In the months that followed, they offered glimpses of preparation. Tiny clothes laid out, miniature shoes lined up, a sense that everything was ready. By February, Dianne posted a montage showing those details, ending with the words: “Now we wait.”

But waiting, as it turned out, was only the beginning.

When Bowden was born, the announcement was filled with emotion. Dianne shared a photo holding his tiny hand, explaining how to pronounce his name—Bowden, like “how,” not “row.” His full name, Bowden Mark Richard Sugg, carries meaning that stretches across generations, honoring both her father and Joe’s late grandfather.

It’s a detail that grounds the story in something deeper than the present moment.

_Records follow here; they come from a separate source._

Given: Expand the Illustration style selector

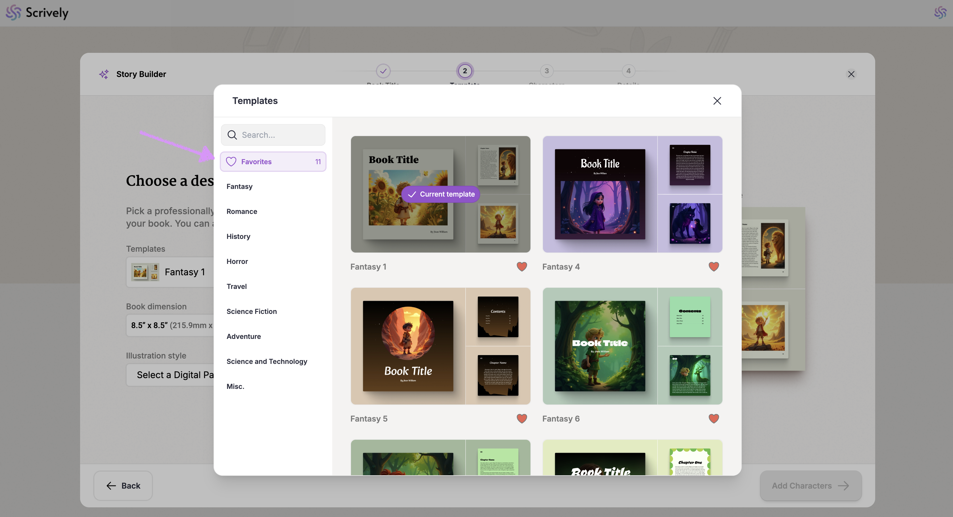Looking at the screenshot, I should tap(170, 375).
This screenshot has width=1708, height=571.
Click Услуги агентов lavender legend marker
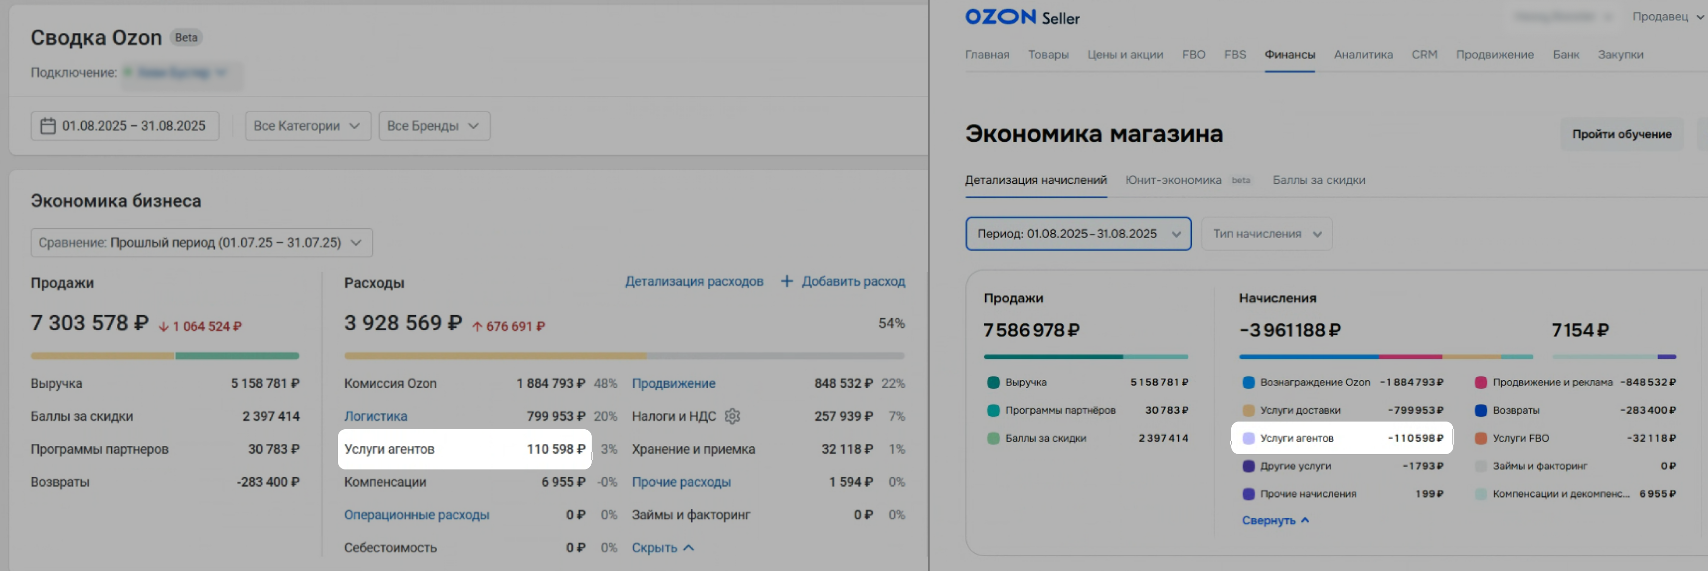(x=1248, y=438)
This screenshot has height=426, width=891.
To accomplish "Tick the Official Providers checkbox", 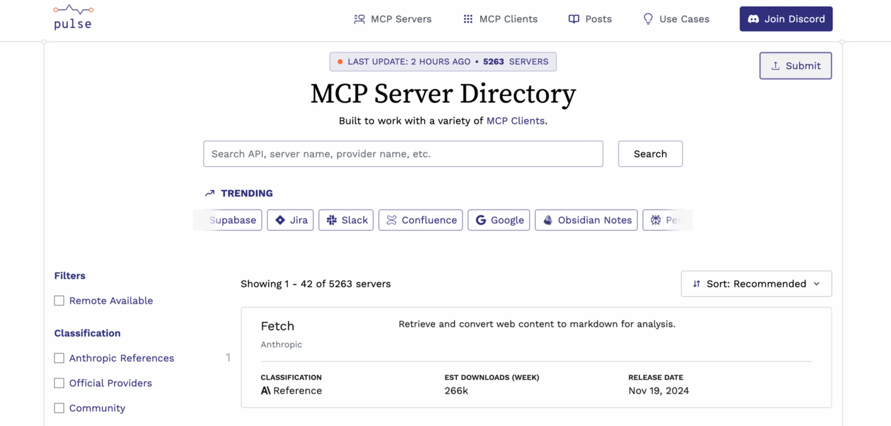I will click(x=59, y=383).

Now, two weeks in, the reality of parenthood is settling around them—not as a single, overwhelming experience, but as a series of small, continuous adjustments. Night feeds. Interrupted sleep. Moments of quiet that feel heavier than expected. And alongside it all, a kind of awe that doesn’t cancel out the exhaustion, but exists beside it.

Dianne’s posts continue to highlight the beauty of it—the closeness, the connection, the sense of something new taking shape. She’s shared clips of Joe holding Bowden just hours after birth, images of their son resting peacefully, glimpses of a life that feels both fragile and complete.

But even within those moments, there’s a subtle shift.

The tone is softer, more measured. The captions are shorter, more reflective. It’s as if both of them are learning not just how to be parents, but how to share that experience without fully exposing it.

In September the couple shared the news that they were expecting their first child together, seven years after they met on Strictly

Joe’s words make that especially clear.

Fatherhood, he suggests, hasn’t just added something to his life—it’s revealed parts of it he hadn’t fully confronted before. The lack of sleep isn’t just physical; it’s emotional. It’s the awareness that everything has changed, and that there’s no going back to what came before.

And yet, there’s no regret in his voice.

If anything, there’s a quiet acceptance. Even a kind of choice.

“I’m not even sure I want to anymore,” he says about sleep—not because he doesn’t need it, but because being awake means being present for something he’s still trying to understand.

That’s the paradox at the center of it all.

Exhaustion and wonder. Joy and uncertainty. What’s shown and what’s left unsaid.

From the outside, it looks like a familiar story: a couple welcoming their first child, sharing milestones, inviting the world into their happiness. But the closer you look, the more it becomes clear that there’s another layer beneath it—one that doesn’t fit as neatly into photos or captions.

And it’s in that space, between what’s visible and what’s implied, that their real story seems to be unfolding.